For this installment of my Photo/Album series -- where I post a picture from Leech Lake and highlight one of my favorite albums -- I've decided to go back a ways in history for both. The photo comes from a guided muskie trip we took back in 2003, and album goes back to 1965.
PHOTO
This is a picture of my friend Rick, who was visiting Leech Lake from his home in Brisbane, Australia, legendary Leech Lake guide Al Maas, my son Joe's shoulder, and a 50 1/2-inch muskie that was taken on a safety-pin style jig in 3-feet of water at the south end of Sucker Bay.
I had hired Maas to guide us on our hunt for muskie because at the time I was relatively unfamiliar with the lake, had never really fished for muskie in a serious fashion, and because it was Rick's birthday present I wanted to up the odds that he caught a fish.

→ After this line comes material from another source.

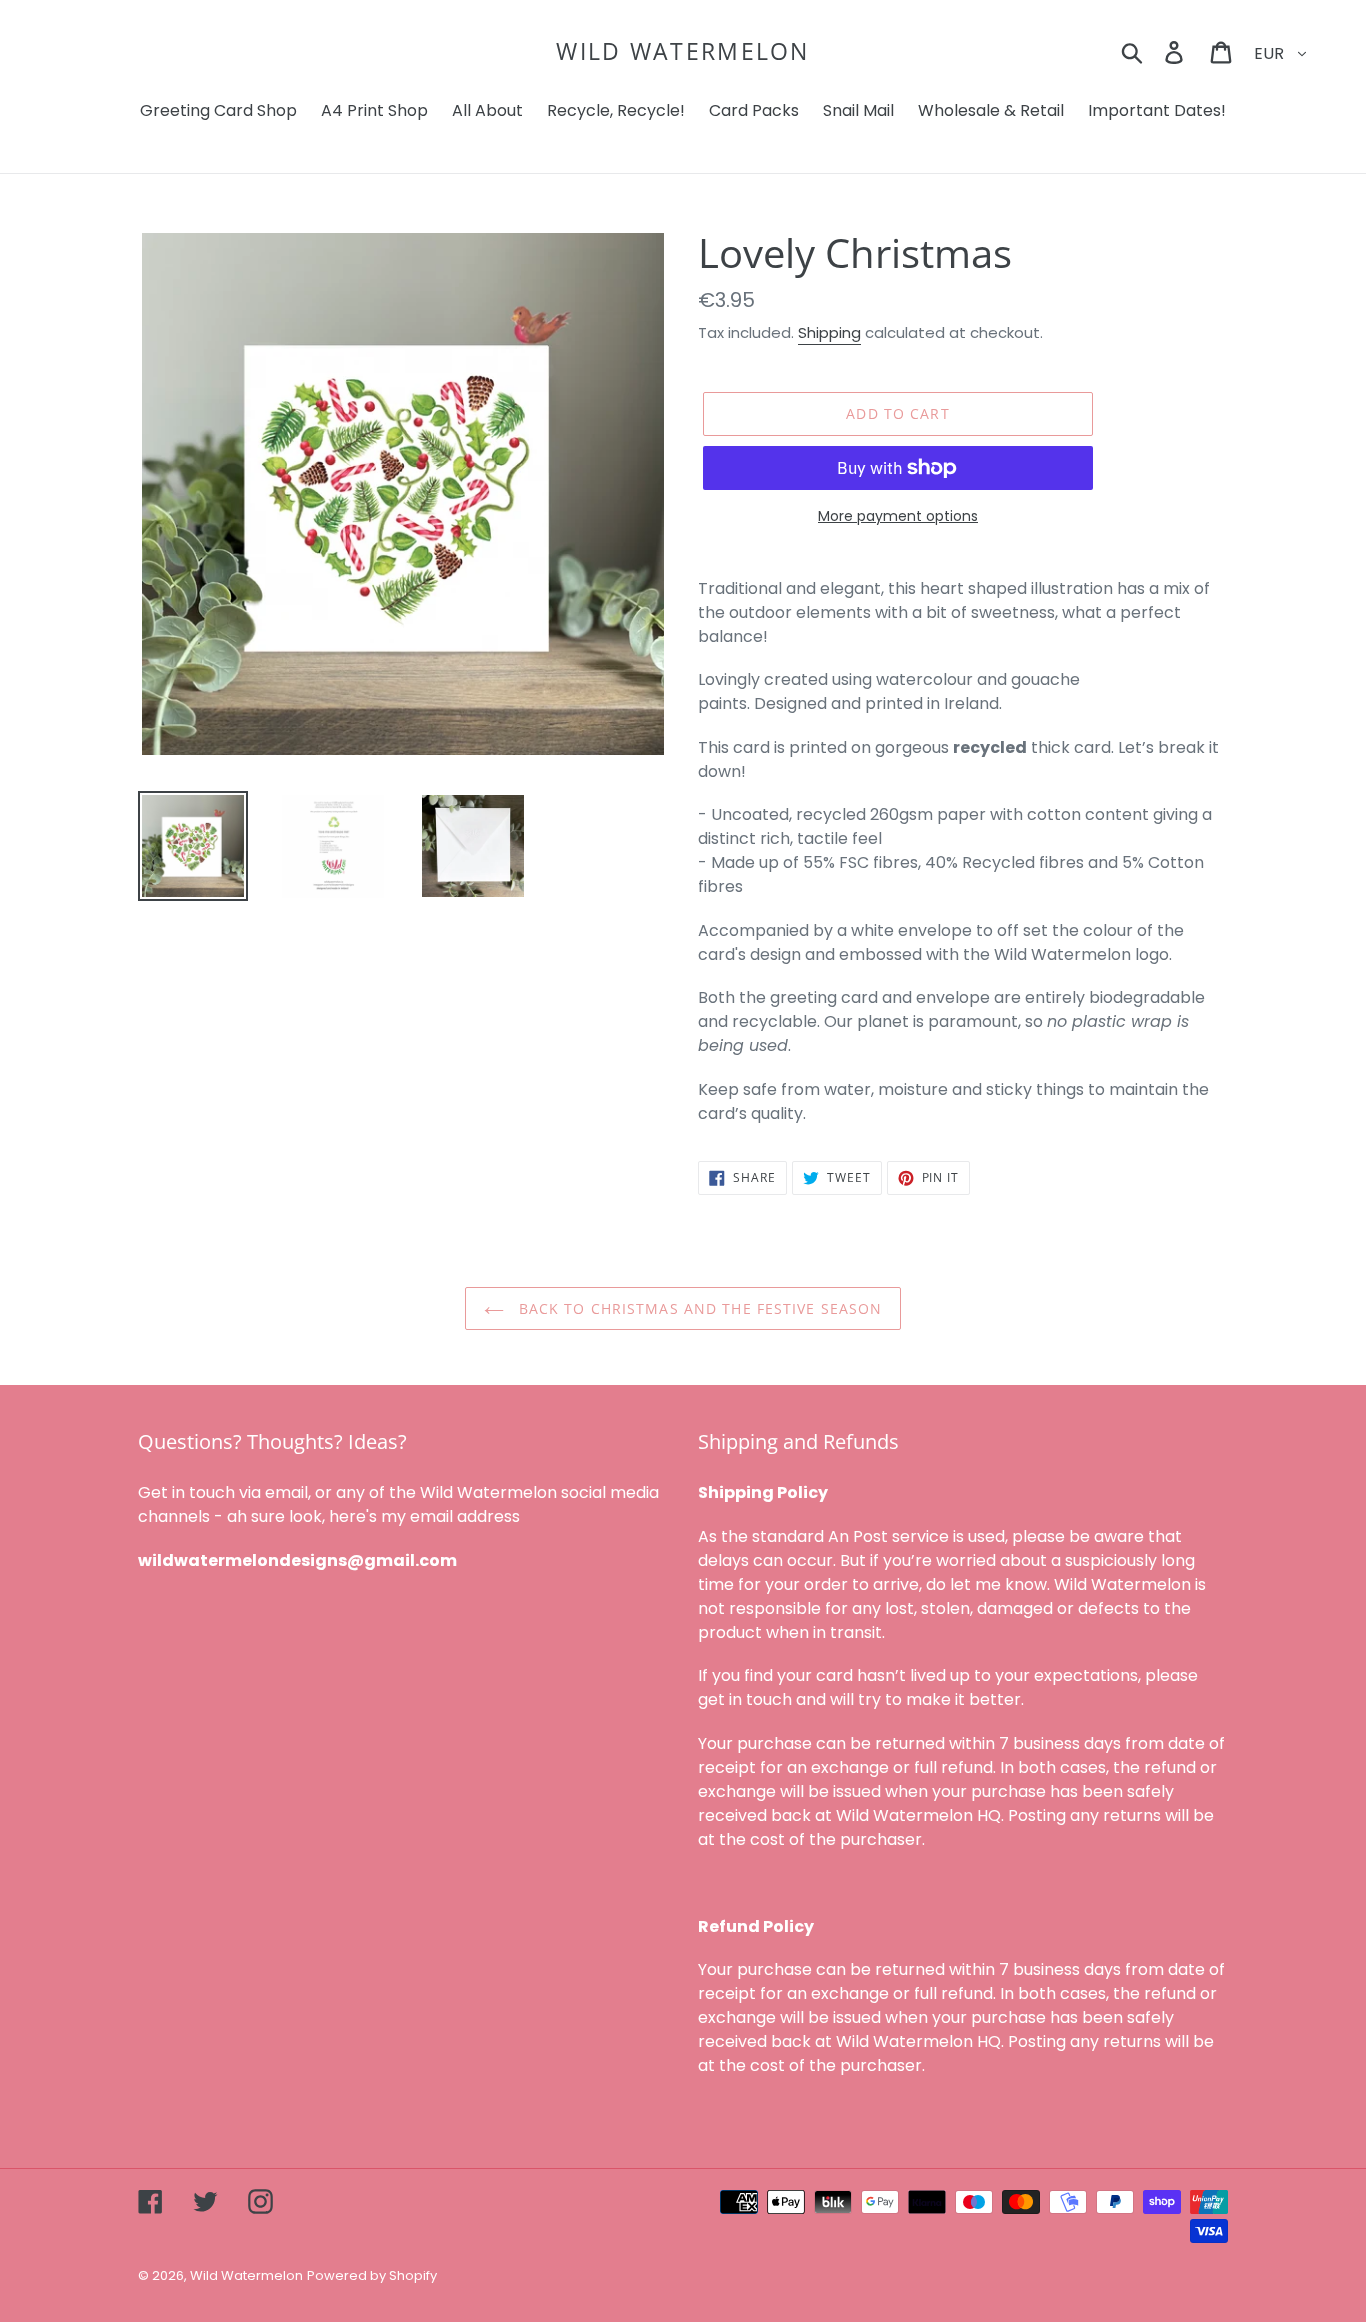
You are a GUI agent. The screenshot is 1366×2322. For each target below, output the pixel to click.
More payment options (898, 516)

He did, and it remains to this day the biggest fish I've seen come out of Leech Lake.
ALBUM
Back when I was in high school I got a turntable for Christmas one year which finally gave me the ability to switch from cassette tapes to LPs which sound infinitely better, in my opinion.
As I started out compiling my album collection I knew I needed to add some Bob Dylan to the mix. Since I was unfamiliar with any of his albums in detail -- although I knew many of his hit singles -- my selection of his fifth studio album Bringing It All Back Home was made as much by chance as it was design. Boy, did I luck out.
It is not only one of Dylan's most celebrated albums, but one of the greatest rock albums of all time. In the 2003 issue of Rolling Stone magazine, where it listed the Top 500 rock albums of all time (see Photo/Album 4 for the #7 album on that list), Bringing It All Back Home ranked 31st.